(STATED EXERCISE): Rewrite the records from the line containing "Viewport: 1089px width, 2450px" through the end of the records, swapping "portrait" for "image" and keeping everything else unchanged. Omit the pictures.
[START GIVEN INFORMATION]
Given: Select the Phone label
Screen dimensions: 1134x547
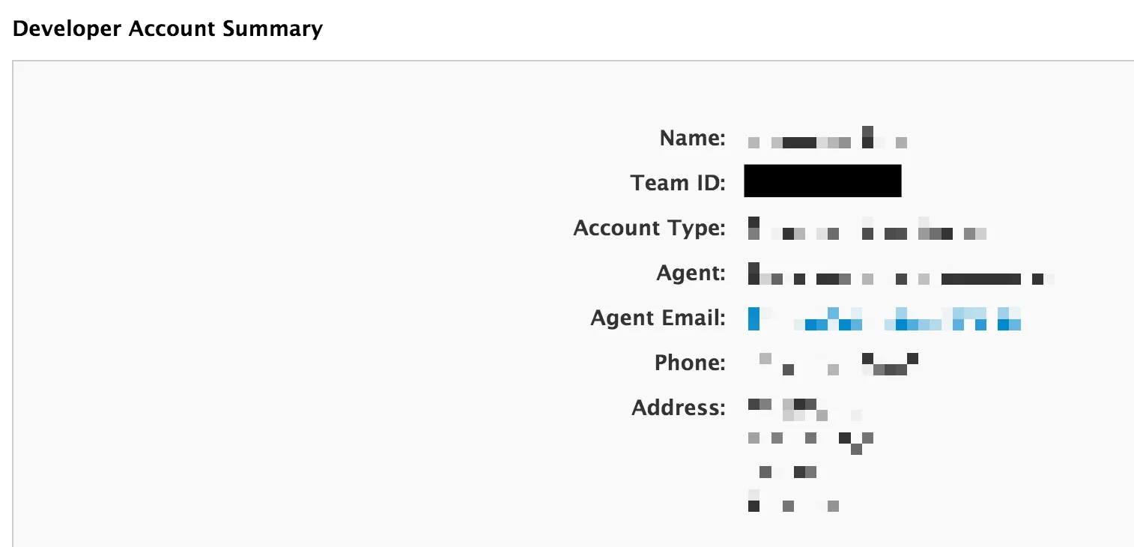Looking at the screenshot, I should [690, 363].
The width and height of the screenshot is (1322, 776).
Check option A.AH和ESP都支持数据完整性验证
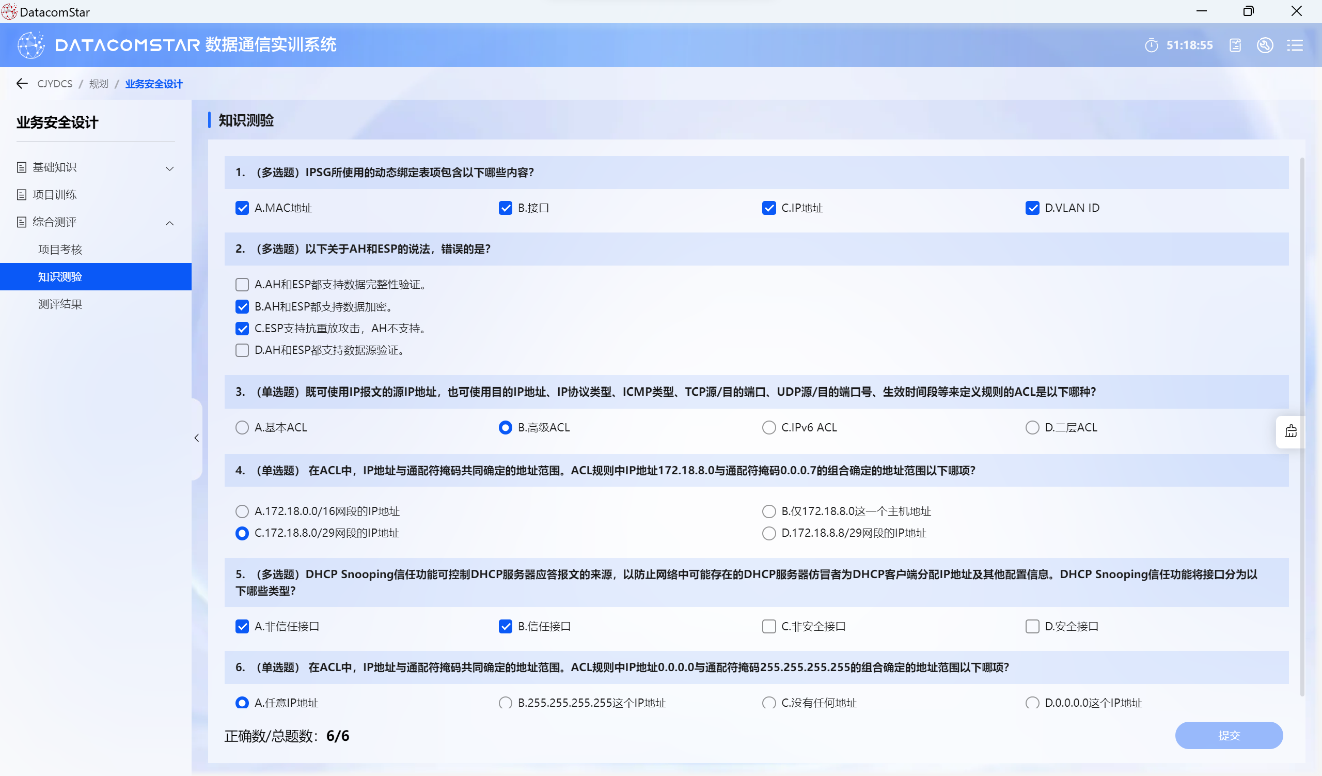click(x=242, y=284)
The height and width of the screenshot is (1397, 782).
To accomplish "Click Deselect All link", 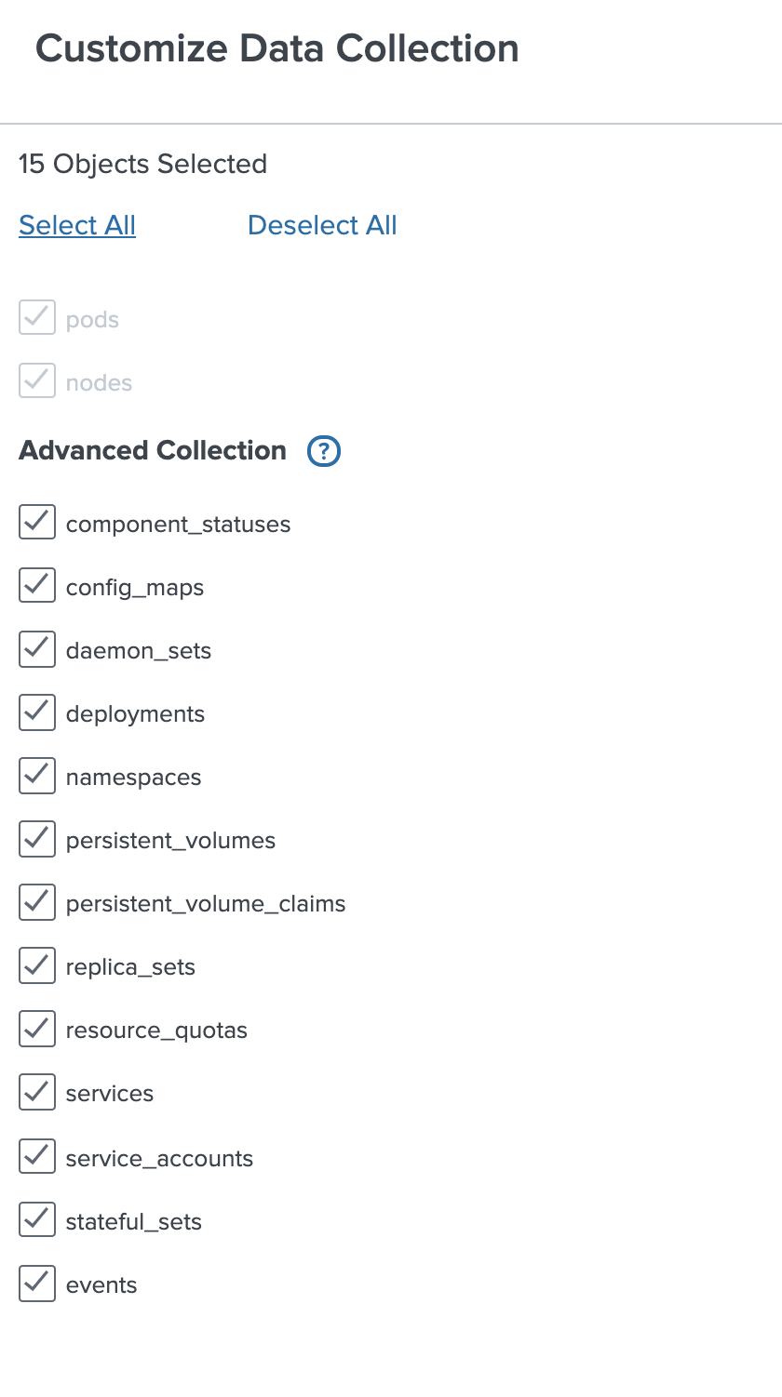I will (322, 225).
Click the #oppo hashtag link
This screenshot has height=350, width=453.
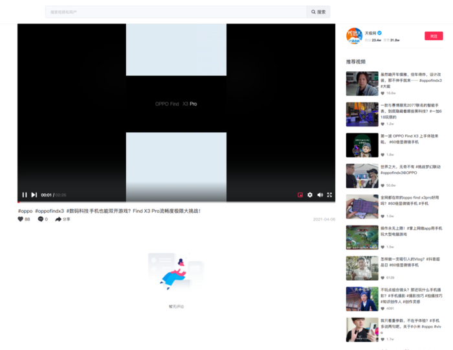pyautogui.click(x=25, y=211)
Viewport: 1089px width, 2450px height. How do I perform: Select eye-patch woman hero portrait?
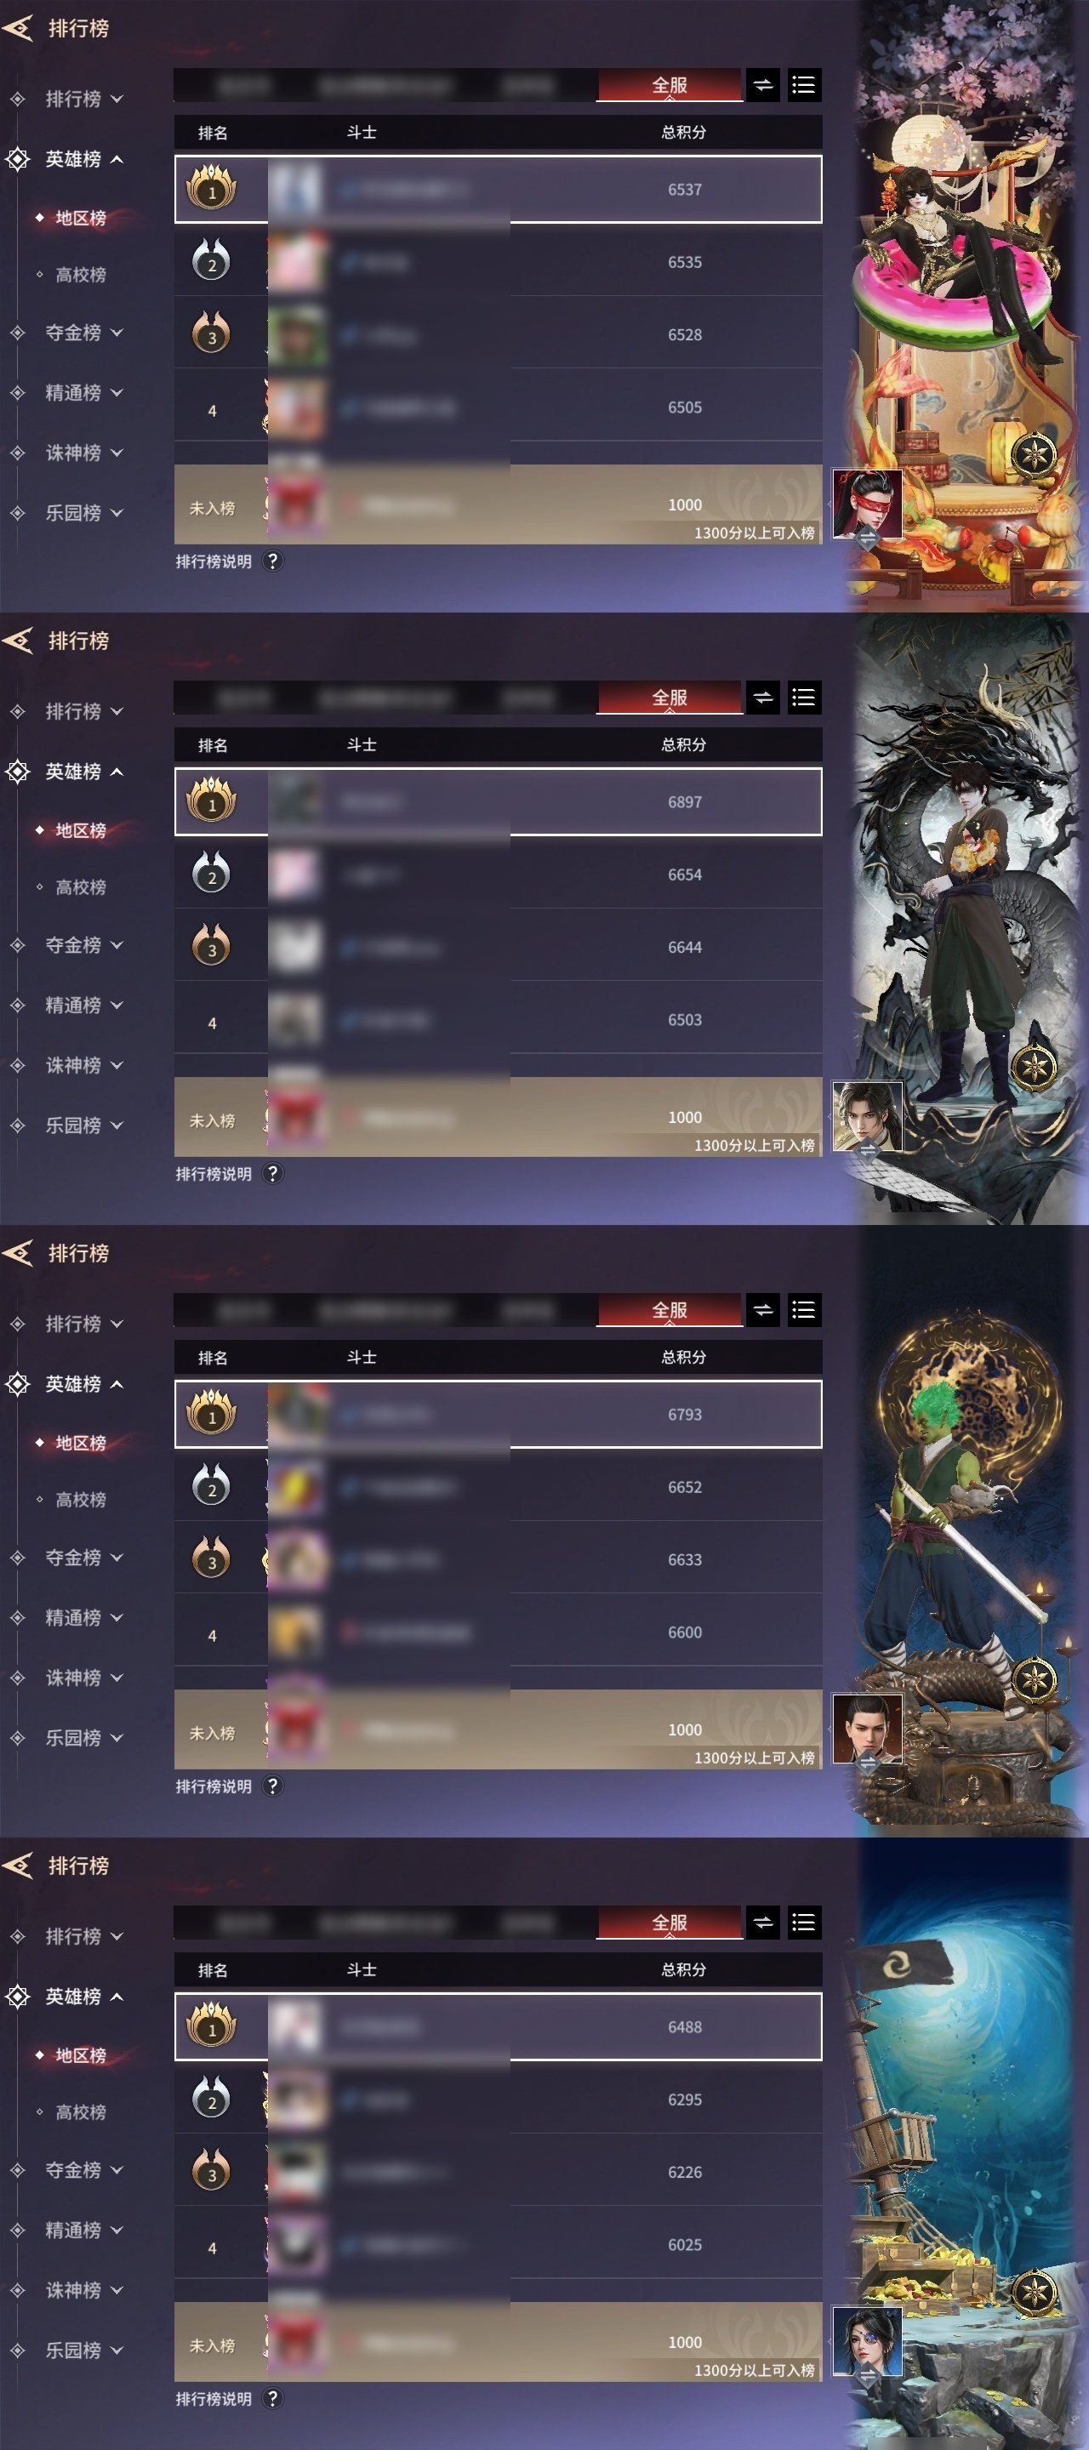[866, 2343]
[END GIVEN INFORMATION]
(THE ANSWER):
Viewport: 1089px width, 2450px height. How do I perform: Select eye-patch woman hero image?
[866, 2343]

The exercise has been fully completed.